Recommendation: The Home Office should ensure that its practice at Dover
complies with its duty to safeguard and promote the welfare of children arriving
in the UK.
1.14 Concern: Detainees, including children, were held for far too long and often overnight in facilities with no access to the open air and little or no natural light. Detention reviews
frequently did not take place.
Recommendation: Detainees should only be held overnight in non-residential
holding facilities without access to fresh air and exercise in exceptional
circumstances and reviews of their detention should be timely and thorough.
1.15 Concern: Health services had developed in response to changing and growing needs, but no overall health needs assessment had been completed to establish what services, equipment and clinical supplies were required.
Recommendation: Agencies responsible for contracting health care services at Tug Haven, Frontier House and KIU should commission a health needs assessment and establish an integrated care pathway for detainees. The pathway should contain milestones for assessment and treatment, and an agreement should be reached with East Kent Hospitals NHS Trust about when emergency hospital services are to be engaged.
BBC: 23 October 2020: English Channel migrants ‘being detained in unfit conditions’
The Home Office did not prepare for a predictable rise in English Channel migrant crossings, leaving men, women and children detained in unfit conditions, the prisons watchdog says.
Chief Inspector of Prisons Peter Clarke said migrants were often held in what looked like an unsafe building site.
Facilities included containers where it was not possible to socially distance.
Read more here: https://www.bbc.co.uk/news/uk-54652234
What can you do?
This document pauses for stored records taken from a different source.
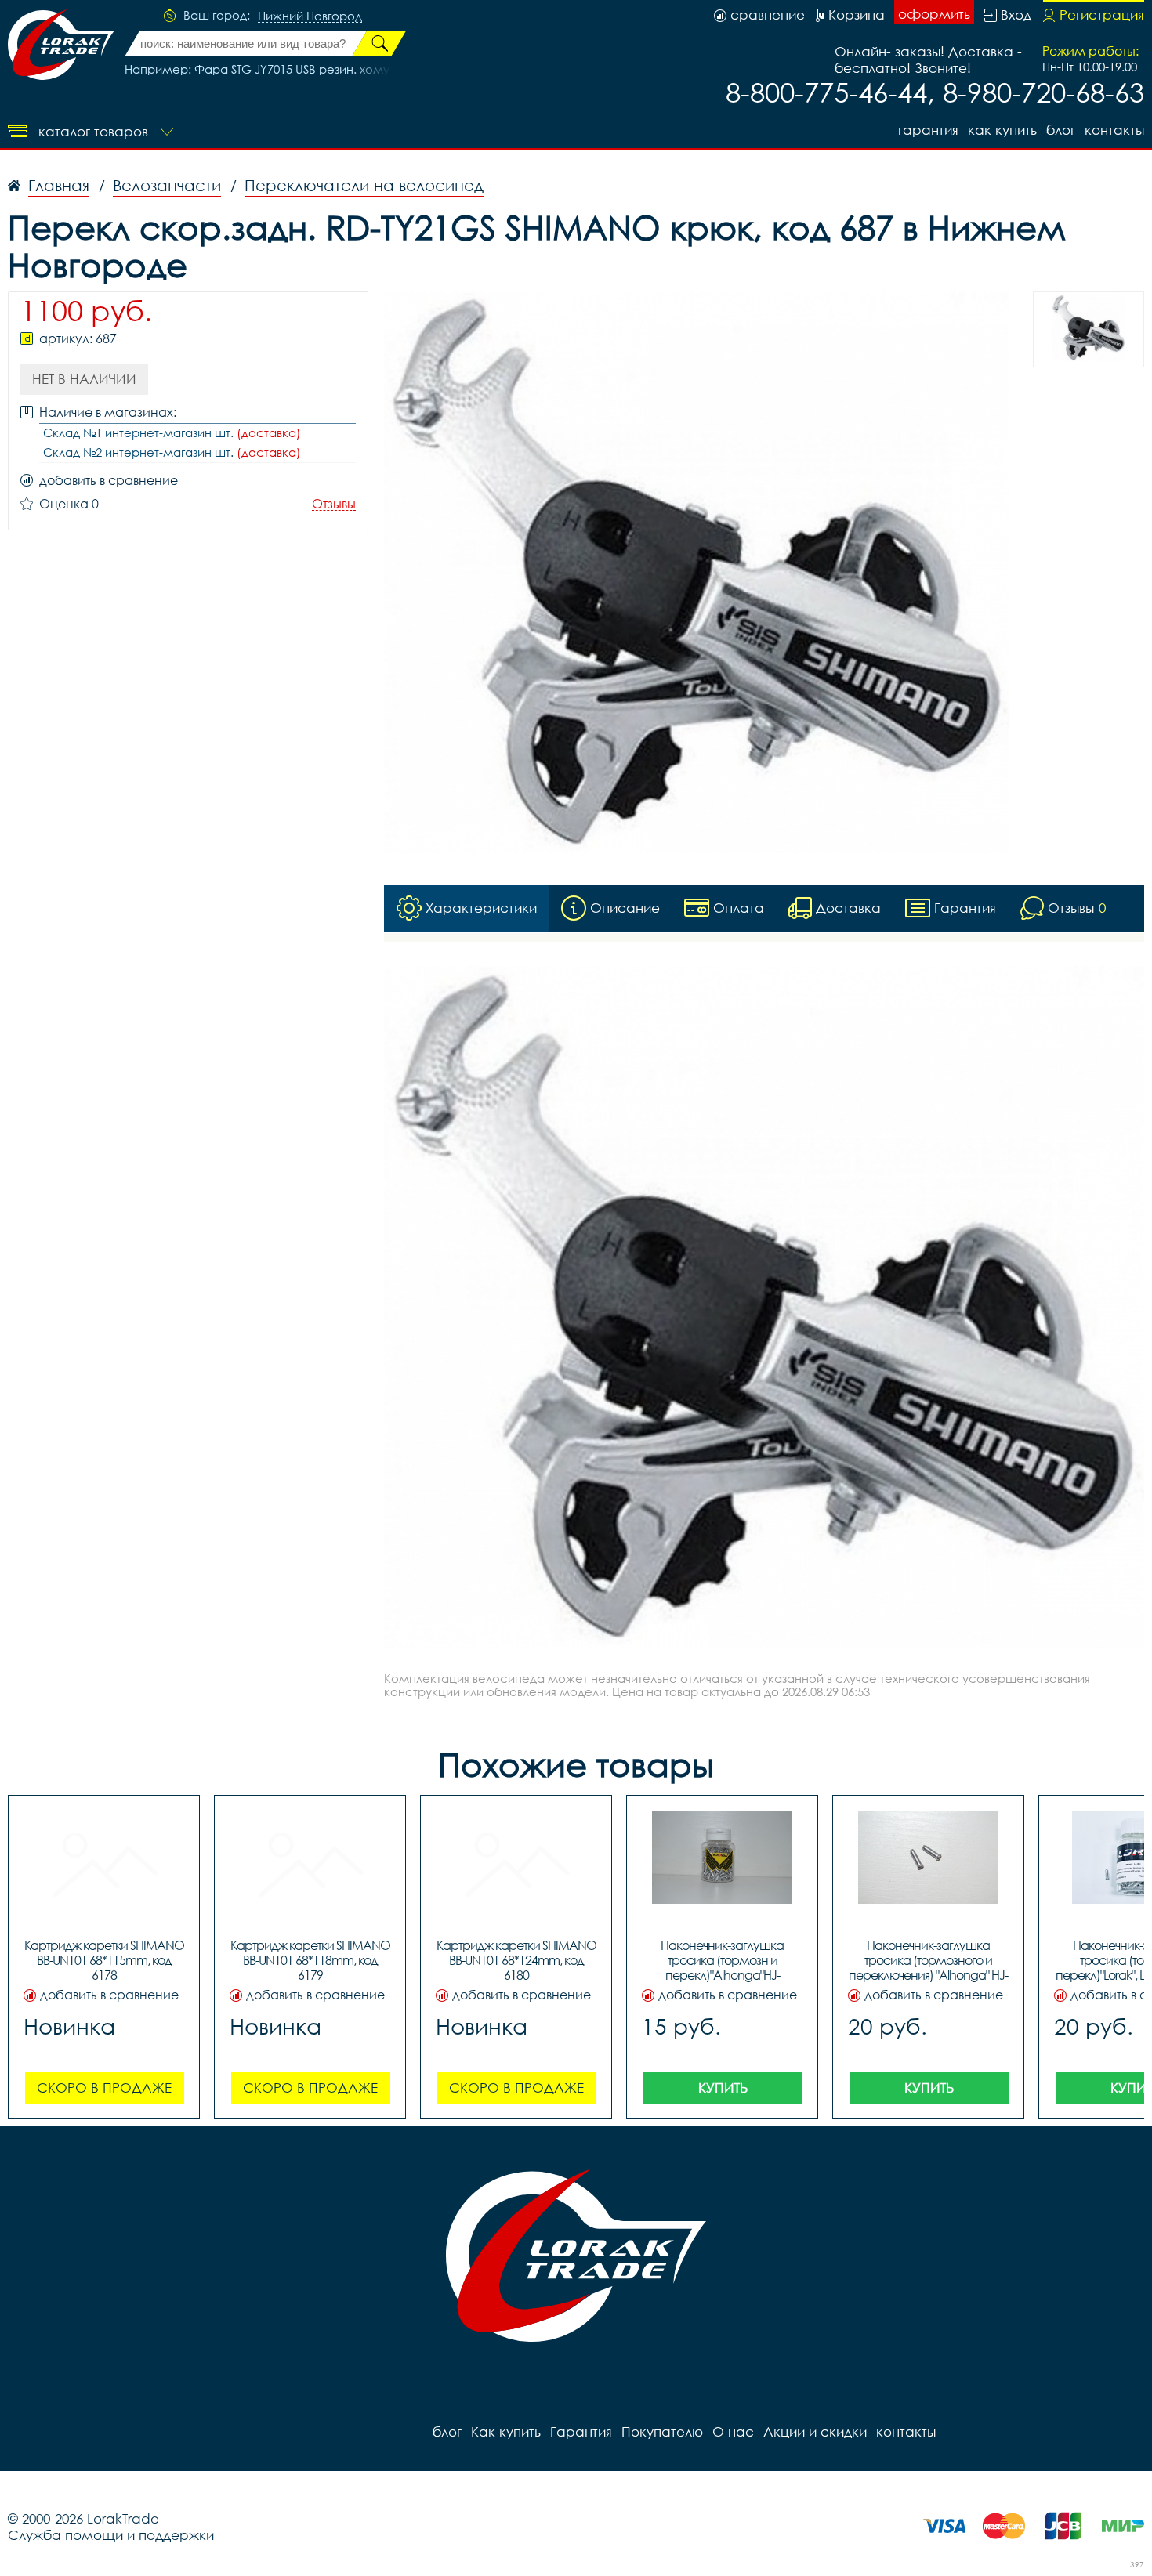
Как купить (1002, 129)
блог (1060, 129)
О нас (733, 2431)
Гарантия (928, 129)
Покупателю (662, 2431)
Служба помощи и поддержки (111, 2535)
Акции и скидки (815, 2431)
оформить (934, 13)
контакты (1114, 129)
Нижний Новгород (310, 16)
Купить (723, 2087)
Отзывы (334, 504)
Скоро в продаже (104, 2087)
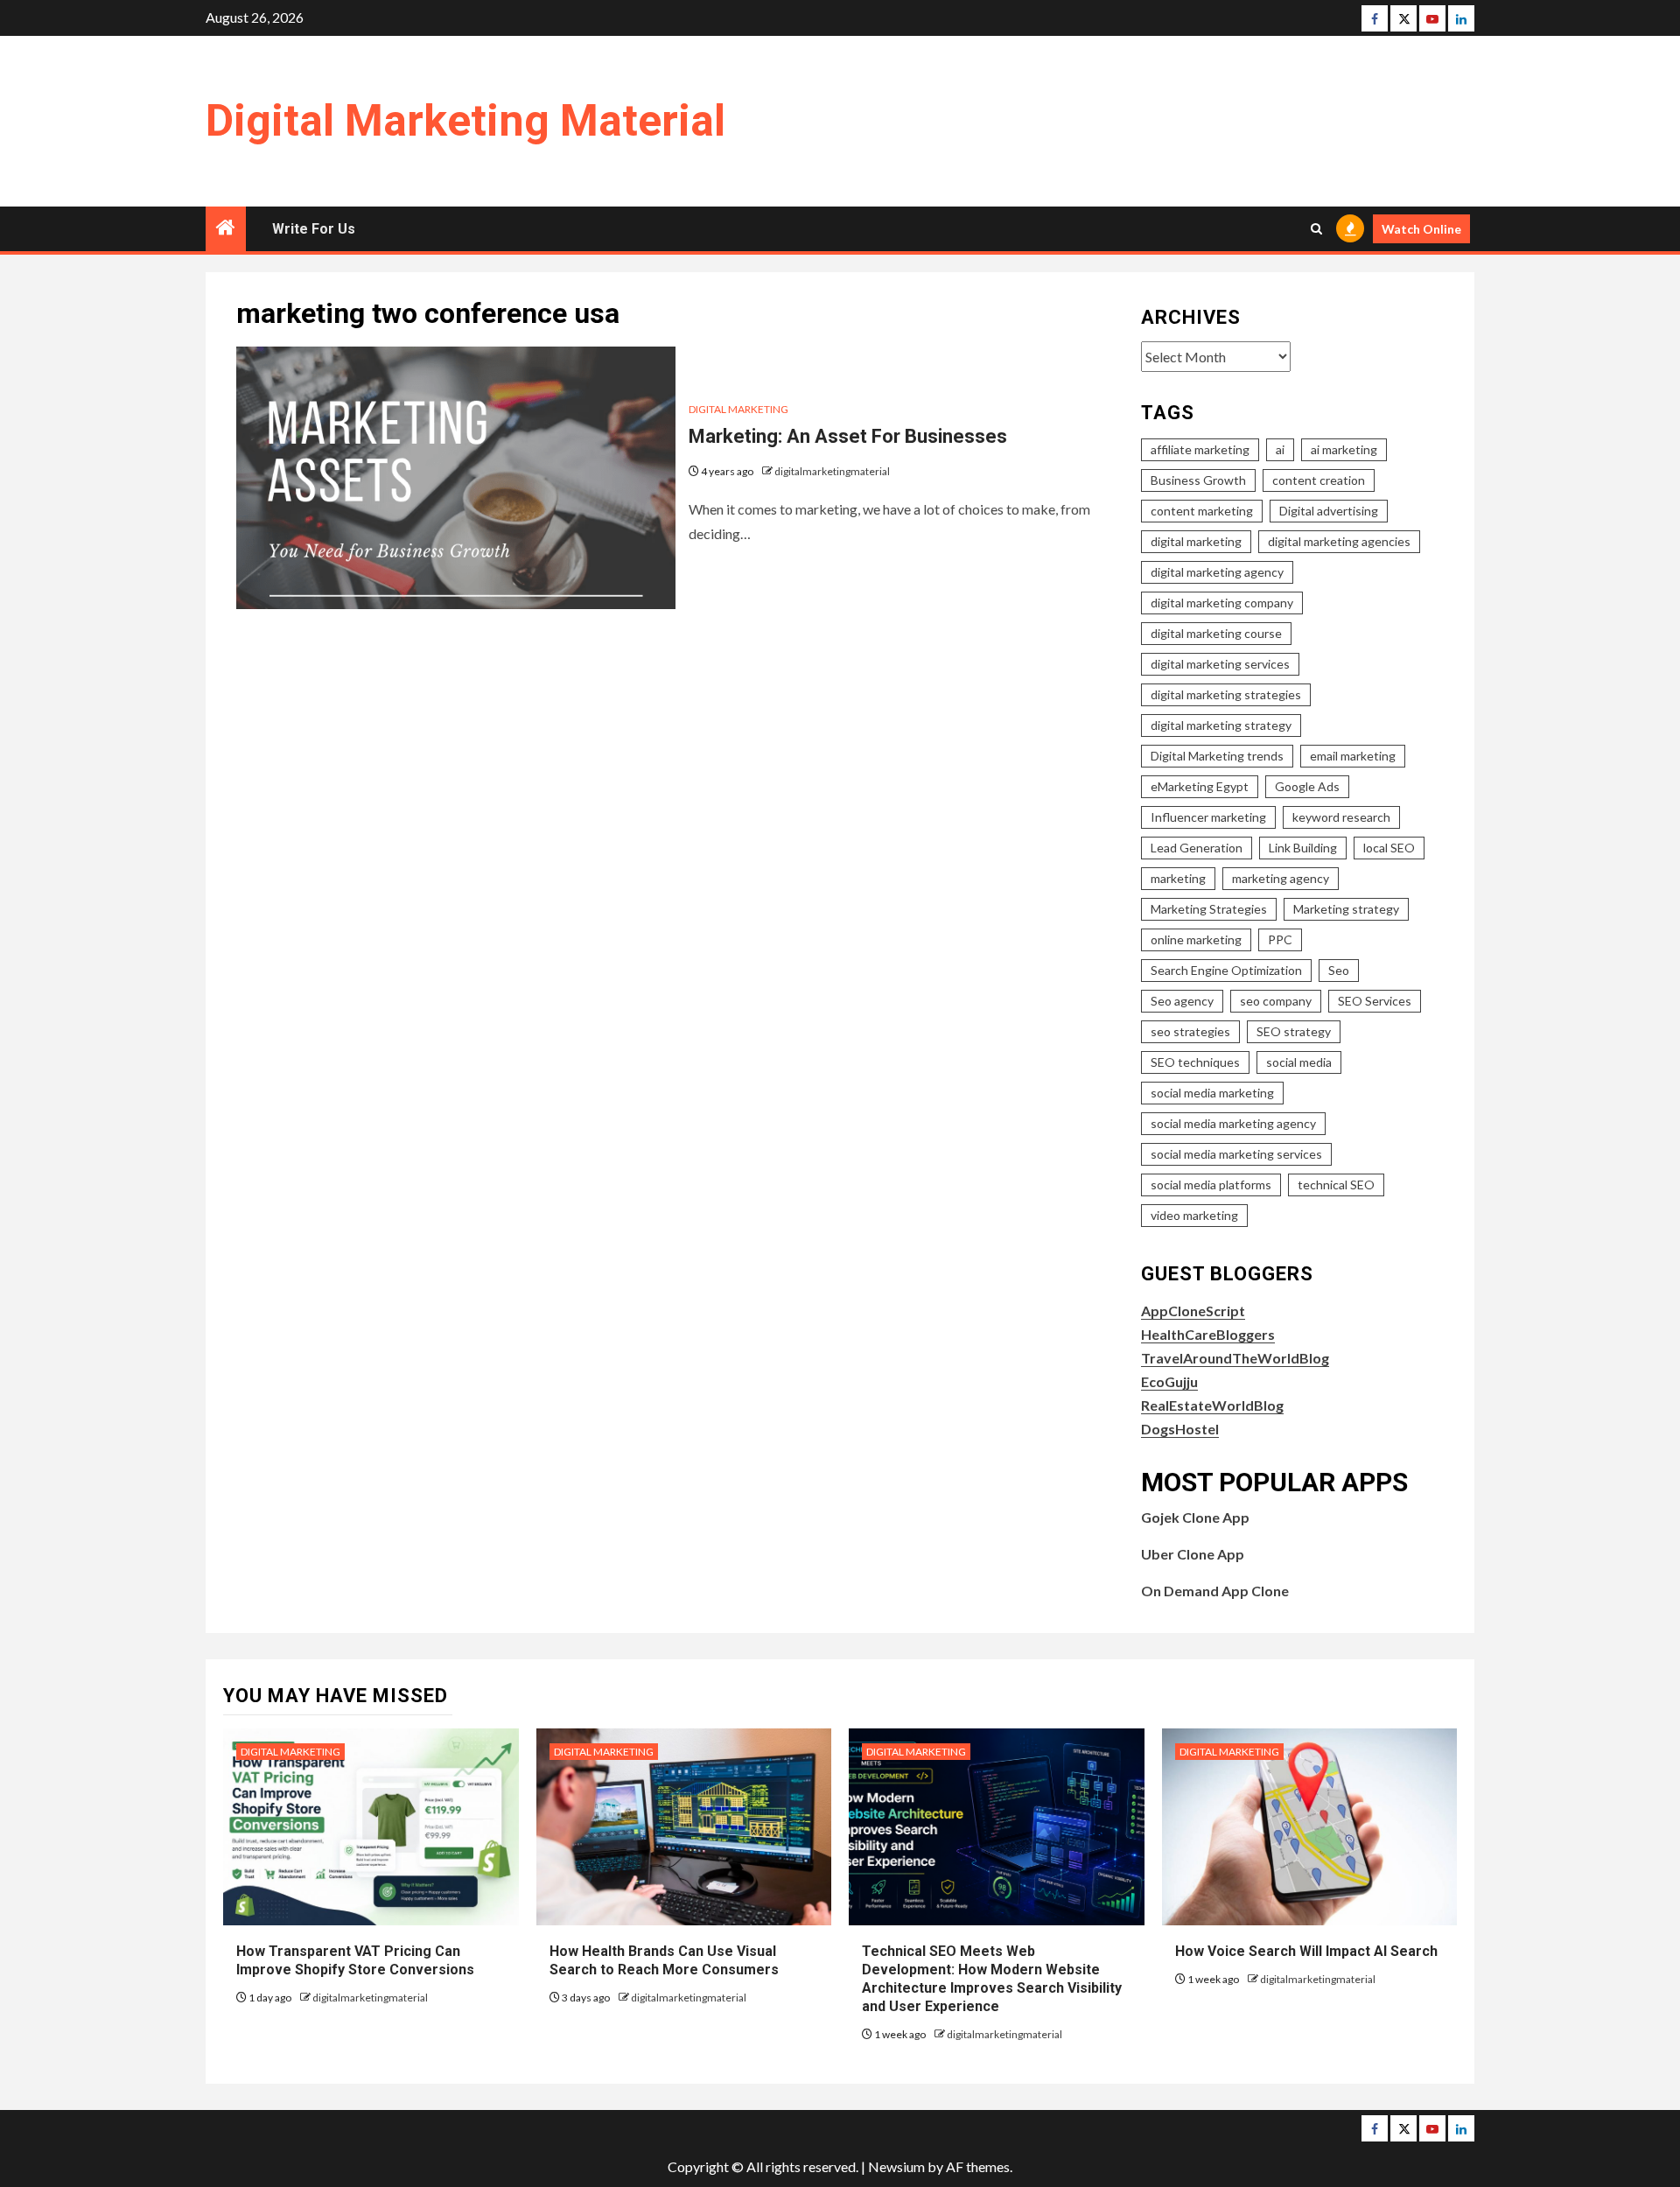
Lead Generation (1196, 847)
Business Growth (1198, 480)
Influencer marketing (1208, 817)
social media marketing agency (1233, 1123)
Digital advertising (1328, 510)
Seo (1338, 970)
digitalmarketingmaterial (832, 471)
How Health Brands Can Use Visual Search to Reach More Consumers (664, 1960)
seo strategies (1190, 1031)
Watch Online (1421, 228)
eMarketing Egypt (1200, 786)
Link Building (1303, 847)
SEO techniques (1195, 1062)
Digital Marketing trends (1217, 755)
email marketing (1353, 755)
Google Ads (1307, 786)
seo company (1276, 1000)
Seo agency (1182, 1000)
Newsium (896, 2166)
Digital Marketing (738, 409)
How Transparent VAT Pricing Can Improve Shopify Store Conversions (357, 1960)
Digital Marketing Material (465, 120)
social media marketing (1212, 1092)
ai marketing (1344, 449)
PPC (1280, 939)
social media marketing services (1236, 1153)
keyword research (1341, 817)
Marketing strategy (1346, 908)
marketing (1178, 878)
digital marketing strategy (1221, 725)
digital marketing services (1220, 663)
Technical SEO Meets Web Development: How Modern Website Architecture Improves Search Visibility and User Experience (992, 1978)
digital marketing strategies (1226, 694)
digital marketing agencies (1339, 541)
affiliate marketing (1200, 449)
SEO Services (1374, 1000)
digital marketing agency (1217, 571)
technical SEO (1336, 1184)
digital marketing (1196, 541)
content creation (1318, 480)
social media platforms (1211, 1184)
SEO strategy (1293, 1031)
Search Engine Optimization (1226, 970)
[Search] (1316, 229)
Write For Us (313, 229)
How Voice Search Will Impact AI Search (1306, 1951)
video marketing (1194, 1215)
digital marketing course (1216, 633)
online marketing (1196, 939)
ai (1280, 449)
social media (1299, 1062)
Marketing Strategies (1209, 908)
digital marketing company (1222, 602)
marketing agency (1280, 878)
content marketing (1202, 510)
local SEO (1389, 847)
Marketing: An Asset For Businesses (848, 436)
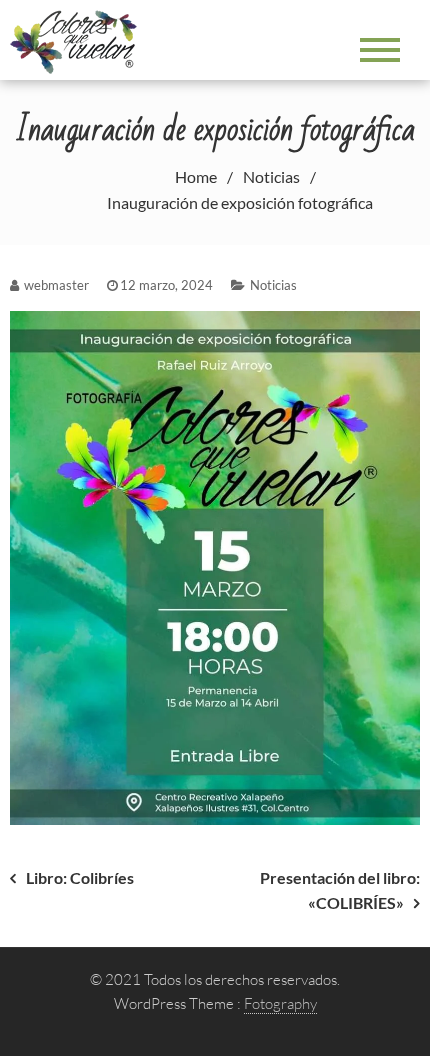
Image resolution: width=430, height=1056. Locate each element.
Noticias (273, 285)
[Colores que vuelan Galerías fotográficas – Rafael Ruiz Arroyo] (78, 39)
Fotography (280, 1003)
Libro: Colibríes (80, 877)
Please write to your MP about this situation. The reason that these dire facilities are being used is due to the backlog of cases as the Covid-19 pandemic has stalled the processes – but this backlog would be freed up if those who have been waiting (some of the waiting for years) were given Leave to Remain. It’s not rocket science and it has been done before.
The Home Office already has the power in Law to grant temporary status in an emergency. This would just take than a step further.